» Texto para leitura:
########

Por Art Carden e Steven Horwitz
De acordo com os relatos mais
comuns da Era Progressista1, o esclarecido governo surgiu e regulamentou os
mercados de bens, de trabalho e de capital, protegendo assim as massas
miseráveis das vicissitudes do capitalismo laissez-faire. Os progressistas
tinham fé de que especialistas se poriam acima de seus interesses pessoais e
implementariam planos sensatos para regulamentar a sociedade. As
regulamentações estaduais dos locais de trabalho, as restrições ao trabalho
infantil e o salário mínimo restauraram a dignidade dos oprimidos e explorados
trabalhadores.
Apesar da aceitação geral dessa
narrativa, há muitos motivos para questionar se ela de fato retrata as
motivações e espectativas dos reformadores da Era Progressista. Num artigo de
2005 no Journal of Economic Perspectives, "Eugenics and Economics in the Progressive Era" ("Eugenia e economia na Era Progressista"), oeconomista Thomas C. Leonard fez uma análise histórica inovadora das fontes das
legislações trabalhistas da Era Progressista e das intenções de seus
partidários. O trabalho de Leonard - incluindo um importante artigo seu de 2009
co-autorado com o acadêmico do direito David E. Bernstein para o jornal Law and
Contemporary Problems, "Excluding Unfit Workers: Social Control Versus Social Justice in the Age of Economic Reform" ("Excluindo
trabalhadores inadequados: Controle social versus justiça social na época da
reforma econômica") - indica que por trás do que muita gente vê como
reformas humanitárias estava algo bem mais sinistro.

########

» Registros armazenados:
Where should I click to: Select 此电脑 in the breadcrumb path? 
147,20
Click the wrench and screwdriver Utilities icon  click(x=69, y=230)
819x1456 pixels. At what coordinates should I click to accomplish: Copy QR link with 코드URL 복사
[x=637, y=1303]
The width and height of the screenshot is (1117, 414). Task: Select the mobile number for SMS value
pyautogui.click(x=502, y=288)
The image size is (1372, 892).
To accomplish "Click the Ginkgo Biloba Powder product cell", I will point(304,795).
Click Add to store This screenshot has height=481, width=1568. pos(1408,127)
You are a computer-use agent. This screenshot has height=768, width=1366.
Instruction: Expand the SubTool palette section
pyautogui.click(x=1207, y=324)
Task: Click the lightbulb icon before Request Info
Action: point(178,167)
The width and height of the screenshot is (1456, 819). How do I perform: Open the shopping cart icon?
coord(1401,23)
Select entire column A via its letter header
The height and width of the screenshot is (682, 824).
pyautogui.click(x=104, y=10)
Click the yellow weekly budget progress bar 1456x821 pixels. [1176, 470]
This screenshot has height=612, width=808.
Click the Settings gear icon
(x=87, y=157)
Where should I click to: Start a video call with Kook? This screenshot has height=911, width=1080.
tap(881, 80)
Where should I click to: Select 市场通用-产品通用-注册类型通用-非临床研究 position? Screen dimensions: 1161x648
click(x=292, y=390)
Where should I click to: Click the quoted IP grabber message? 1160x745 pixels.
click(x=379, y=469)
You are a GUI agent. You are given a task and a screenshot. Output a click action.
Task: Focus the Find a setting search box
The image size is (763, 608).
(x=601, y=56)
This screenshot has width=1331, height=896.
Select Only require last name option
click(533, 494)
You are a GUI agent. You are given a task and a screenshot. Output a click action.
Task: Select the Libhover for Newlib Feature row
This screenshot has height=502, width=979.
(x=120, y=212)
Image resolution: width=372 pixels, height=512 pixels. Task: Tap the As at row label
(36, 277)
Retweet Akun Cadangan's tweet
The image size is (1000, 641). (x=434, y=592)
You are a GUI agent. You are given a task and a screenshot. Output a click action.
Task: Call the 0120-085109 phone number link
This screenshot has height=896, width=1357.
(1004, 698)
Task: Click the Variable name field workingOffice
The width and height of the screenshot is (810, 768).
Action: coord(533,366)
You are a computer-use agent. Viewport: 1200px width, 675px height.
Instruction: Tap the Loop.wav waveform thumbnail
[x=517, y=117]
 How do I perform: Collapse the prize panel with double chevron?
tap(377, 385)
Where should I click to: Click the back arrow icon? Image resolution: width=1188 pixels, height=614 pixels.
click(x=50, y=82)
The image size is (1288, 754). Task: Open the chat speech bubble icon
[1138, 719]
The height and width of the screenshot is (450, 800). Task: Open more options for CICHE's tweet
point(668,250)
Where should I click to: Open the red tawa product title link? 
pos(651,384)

########

» O que fazer:
No texto sobre a Era Progressista, troque "especialistas" por "técnicos" e reescreva o trecho que começa em "Por Art Carden" e termina em "trabalhadores.".

» Resposta correta:
Por Art Carden e Steven Horwitz
De acordo com os relatos mais
comuns da Era Progressista1, o esclarecido governo surgiu e regulamentou os
mercados de bens, de trabalho e de capital, protegendo assim as massas
miseráveis das vicissitudes do capitalismo laissez-faire. Os progressistas
tinham fé de que técnicos se poriam acima de seus interesses pessoais e
implementariam planos sensatos para regulamentar a sociedade. As
regulamentações estaduais dos locais de trabalho, as restrições ao trabalho
infantil e o salário mínimo restauraram a dignidade dos oprimidos e explorados
trabalhadores.